To be done: According to the Guantanamo article, how were prisoners kept at the camp in its early days?

Source:
**********

Michael Ratner, president of the New York-based centre for constitutional rights, said: "It has become iconic in the Muslim world and the wider world ... for everything that the US has done wrong in the war on terror."

Irene Khan, Amnesty International's secretary-general, said: "No individual can be placed outside the protection of the rule of law, and no government can hold itself above the rule of law.

"The US government must end this travesty of justice."

Five years

The first detainees flown to Guantanamo five years ago were captured in the US-led war on Afghanistan following the September 11, 2001, attacks on the US.

Harry Harris, a navy commander of the detention centre, said: "What we are doing is an important and integral part of the global war on terror."

"We're keeping enemies of our nation, enemy combatants, or terrorists if you will, off the battlefield.

"We don't do anything today that's coercive in nature. I believe we are doing things correctly here."

The detention camp itself has undergone a transformation since the early days when prisoners were kept in metal open-air cages and used buckets for toilets.

Jumana Musa, Amnesty's advocacy director for international justice, told Al Jazeera: "People ask, have conditions improved since it was opened five years ago? Absolutely.

"But one of the things that is a lot less tangible and harder to understand is not the physical abuses, but the mental pressure, the mental stress and the psychological strain of indefinite arbitrary detention."

James Carafarno, Heritage Foundation expert on military affairs, however, denied this interpretation.

**********

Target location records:
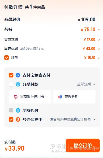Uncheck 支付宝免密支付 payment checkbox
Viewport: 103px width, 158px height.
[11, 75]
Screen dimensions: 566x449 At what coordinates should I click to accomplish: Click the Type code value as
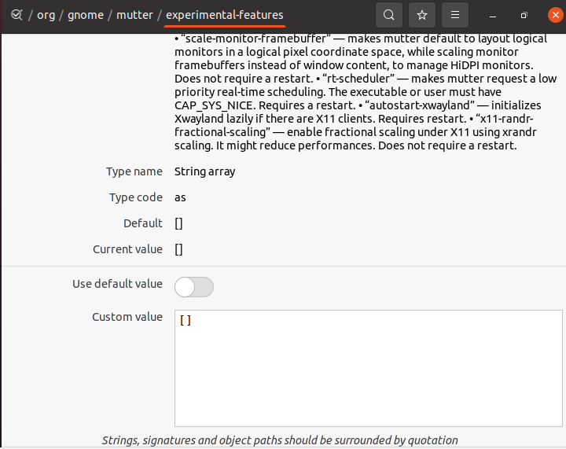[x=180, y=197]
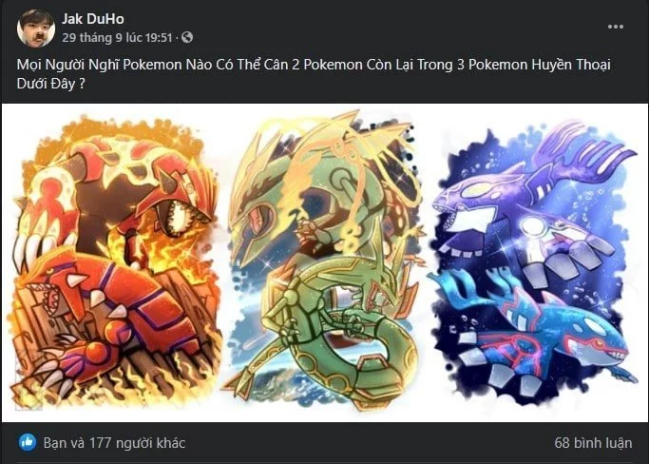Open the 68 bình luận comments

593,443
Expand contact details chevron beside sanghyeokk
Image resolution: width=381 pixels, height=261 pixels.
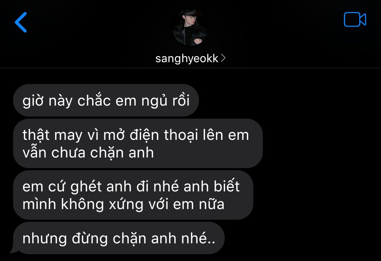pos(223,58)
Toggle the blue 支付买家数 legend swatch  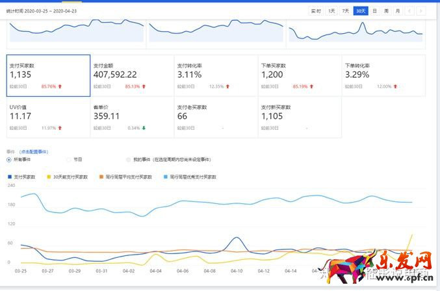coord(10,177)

**********

Exercise solution: They were kept in metal open-air cages and used buckets for toilets.